C'est pourquoi, en 2018, nous avons ouvert Tortellante, une association à but non lucratif et un projet culturel et social unique. De jeunes adultes avec des besoins spéciaux y maîtrisent l'art de la fabrication des tortellinis, aidés par les mains expertes d'un groupe de rezdore (grands-mères en Modène), les gardiennes du savoir séculaire de cette tradition culinaire. Nous avons voulu transmettre cette importante tradition tout en formant professionnellement ce groupe de jeunes adultes pour leur donner un avenir. Avec Tortellante, n'importe quel membre de la communauté peut participer à quelque chose d'extraordinaire, en donnant de son temps ou simplement en achetant nos tortellinis pour soutenir le projet. Ici, nous constatons chaque jour la pertinence d’une de mes expressions favorites : pas de cuisine sans amour.
A Rio, vous vous êtes fait tatouer "Plus d'excuses". A quoi cela fait-il référence ?
Le néon à l'extérieur du Refettorio Ambrosiano, confié à l'artiste Maurizio Nannucci, stipule « PLUS D'EXCUSES ». L'ouverture du premier Refettorio Food for Soul à Milan a marqué le moment où nous avons réalisé que les échappatoires étaient passées de mode. Nous avons décidé d'agir, d'intervenir, de nous salir les mains et de retrousser nos manches pour l'avenir de notre planète.

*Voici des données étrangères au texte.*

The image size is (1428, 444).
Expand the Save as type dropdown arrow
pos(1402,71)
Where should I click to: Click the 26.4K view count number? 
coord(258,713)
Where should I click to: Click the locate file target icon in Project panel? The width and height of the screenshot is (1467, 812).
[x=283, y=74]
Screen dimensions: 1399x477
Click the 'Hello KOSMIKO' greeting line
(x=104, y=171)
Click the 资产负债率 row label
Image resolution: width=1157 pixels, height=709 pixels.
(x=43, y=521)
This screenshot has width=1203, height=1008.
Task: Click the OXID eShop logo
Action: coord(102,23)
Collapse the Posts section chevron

Sous un même toit et sous la devise "plus d'excuses", nous avons commencé à imaginer d'autres Refettorios dans le monde. Aujourd'hui, nous en comptons 11, et leur nombre ne cesse de croître. Dans ces Refettorios, j'ai condensé tout mon être : la cuisine, l'art, l'engagement social, la solidarité, l'écologie, le non-gaspillage. Ils représentent un millier de petits bonds pour un seul grand saut, non pas dans le vide, mais en avant.
Ce tatouage a valeur pour moi de message, d’appel à l'action. Il me remet en mémoire les missions impossibles, pourtant réalisées. Mais il me rappelle aussi que les chefs ne peuvent plus se contenter de cuisiner dans leur restaurant. Ils représentent bien plus que la somme de leurs techniques et détiennent une responsabilité dans l'avenir de la sécurité alimentaire mondiale.
La cuisine appelle l'action : après tout, une recette constitue la solution à un problème. Choisissez de faire partie de la solution en cuisinant et en partageant un repas autour de la table.